PASSAGE PROVIDED: Begin
Share the... not Joy, Actually

:cool: Bumba! I think you should leave the mountain pink.

MMMMMMM… chocolate! Fuel to help me maintain as I create even more of The Evil.[sup]TM[/sup] BWAHAHAHAHAHAHAHA!!!

I think you’re all quite mad.
It just occured to me to wonder if any Toronto Dopers lurk in the MMP threads. I’m not sure I want to meet anyone who knows quite as much about me as you guys do. I mean, if we had an MPP Dopefest, that would be okay, but meeting a bunch of MMP lurkers? Argh.
Time for more tea.

Well, see, bumba I was teasin’ ashes about her first attempt at a link…like the link went to a porno site instead. Buuuuuuuut if you really want chocolate covered brestases :smiley:

Wow! That was fast Puggy, you don’t by any chance have that site bookmarked do you?

Tempting as that may be Swampy, it’ll look a whole lot better with a skim coat of mud and some paint. Trust me.

Uh oh, somebody get a net; swampy has Petty Power Poisoning. He needs humble pie, stat!
PASSAGE PROVIDED: End
GIVEN ENTRIES: Begin
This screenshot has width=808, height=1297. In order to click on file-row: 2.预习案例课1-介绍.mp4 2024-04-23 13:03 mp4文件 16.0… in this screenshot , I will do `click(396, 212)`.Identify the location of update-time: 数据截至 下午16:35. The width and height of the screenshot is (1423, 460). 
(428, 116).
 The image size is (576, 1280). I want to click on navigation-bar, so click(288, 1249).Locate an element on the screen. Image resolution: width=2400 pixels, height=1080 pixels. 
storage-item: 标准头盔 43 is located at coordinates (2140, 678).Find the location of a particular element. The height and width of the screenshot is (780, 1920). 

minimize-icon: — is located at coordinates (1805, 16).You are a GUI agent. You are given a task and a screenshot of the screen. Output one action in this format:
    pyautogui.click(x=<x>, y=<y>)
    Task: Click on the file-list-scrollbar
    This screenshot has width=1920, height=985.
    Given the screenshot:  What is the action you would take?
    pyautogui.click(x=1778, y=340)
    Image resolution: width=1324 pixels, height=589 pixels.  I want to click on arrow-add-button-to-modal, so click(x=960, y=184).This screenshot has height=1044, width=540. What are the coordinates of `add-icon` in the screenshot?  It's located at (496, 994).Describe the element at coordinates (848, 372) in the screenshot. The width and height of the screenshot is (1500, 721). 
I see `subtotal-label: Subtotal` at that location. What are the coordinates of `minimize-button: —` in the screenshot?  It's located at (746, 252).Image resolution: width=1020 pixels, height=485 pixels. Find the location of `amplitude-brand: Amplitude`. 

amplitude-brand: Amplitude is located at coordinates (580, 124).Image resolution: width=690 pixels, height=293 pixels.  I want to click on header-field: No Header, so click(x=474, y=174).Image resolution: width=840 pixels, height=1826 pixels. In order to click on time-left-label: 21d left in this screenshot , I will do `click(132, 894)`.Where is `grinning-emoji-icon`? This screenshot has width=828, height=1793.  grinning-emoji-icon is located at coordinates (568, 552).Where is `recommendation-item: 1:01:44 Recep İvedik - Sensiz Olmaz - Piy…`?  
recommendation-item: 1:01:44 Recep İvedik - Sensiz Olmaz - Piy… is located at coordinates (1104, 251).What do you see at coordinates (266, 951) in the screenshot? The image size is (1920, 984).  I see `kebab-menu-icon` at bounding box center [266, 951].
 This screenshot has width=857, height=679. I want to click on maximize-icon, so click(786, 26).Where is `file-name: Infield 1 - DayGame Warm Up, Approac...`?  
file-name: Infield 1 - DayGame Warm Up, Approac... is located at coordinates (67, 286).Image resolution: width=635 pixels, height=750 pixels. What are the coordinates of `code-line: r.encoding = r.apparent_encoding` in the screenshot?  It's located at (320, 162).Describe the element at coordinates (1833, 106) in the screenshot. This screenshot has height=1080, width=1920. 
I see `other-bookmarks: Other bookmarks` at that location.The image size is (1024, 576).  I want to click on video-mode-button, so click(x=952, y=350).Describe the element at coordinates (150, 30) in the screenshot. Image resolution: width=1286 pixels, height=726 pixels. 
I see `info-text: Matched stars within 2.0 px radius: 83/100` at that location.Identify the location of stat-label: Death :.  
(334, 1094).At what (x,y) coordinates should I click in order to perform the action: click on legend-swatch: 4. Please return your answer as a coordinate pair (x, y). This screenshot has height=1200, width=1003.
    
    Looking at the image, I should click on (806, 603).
GIVEN ENTRIES: End
> WRITTEN TASK 1: In the forum thread, which city's Dopers does one poster wonder might be lurking in the MMP threads?
> WRITTEN TASK 2: Carry the forum thread forward from its final post, in the same casual style.
The lines placed after the forum thread are separate material and have no connection to it.

> ANSWER SECTION 1: Toronto.

> ANSWER SECTION 2:
So bumba, are you making that mountain out of Molehill brand foam? Actually, I would love to use some of that stuff, but my home despot doesn’t carry it. Or the guy I ask about it, once I track him down, doesn’t know chalk from cheese. But if I ever get my hands on some, I’m gonna make stuff. Until then I seethe with envy over your small mountain o’ foam. Plus, I recommend rubber cement type glue or silicone, or caulking. Stretchy sticky, not crunchy sticky. Right? Do I get a prize now?

Wow! Bumba plays with trains!!! He’s just like Gomez Addams–I had no idea he was so deb-o-nair. swoons in delight

I wonder if he speaks French?

Umm… Kalley it was Morticia who spoke french and got her arm kissed. Tish! You spoke French! Say some more! Voulez vous! Moulin Rouge! Au revoir!

I’m home now so I am away from The Evil.[sup]TM[/sup] I am my own sweet usual self now. ACBG has a meeting tonight so I don’t get to see him.:frowning: Ain’t that just pitiful.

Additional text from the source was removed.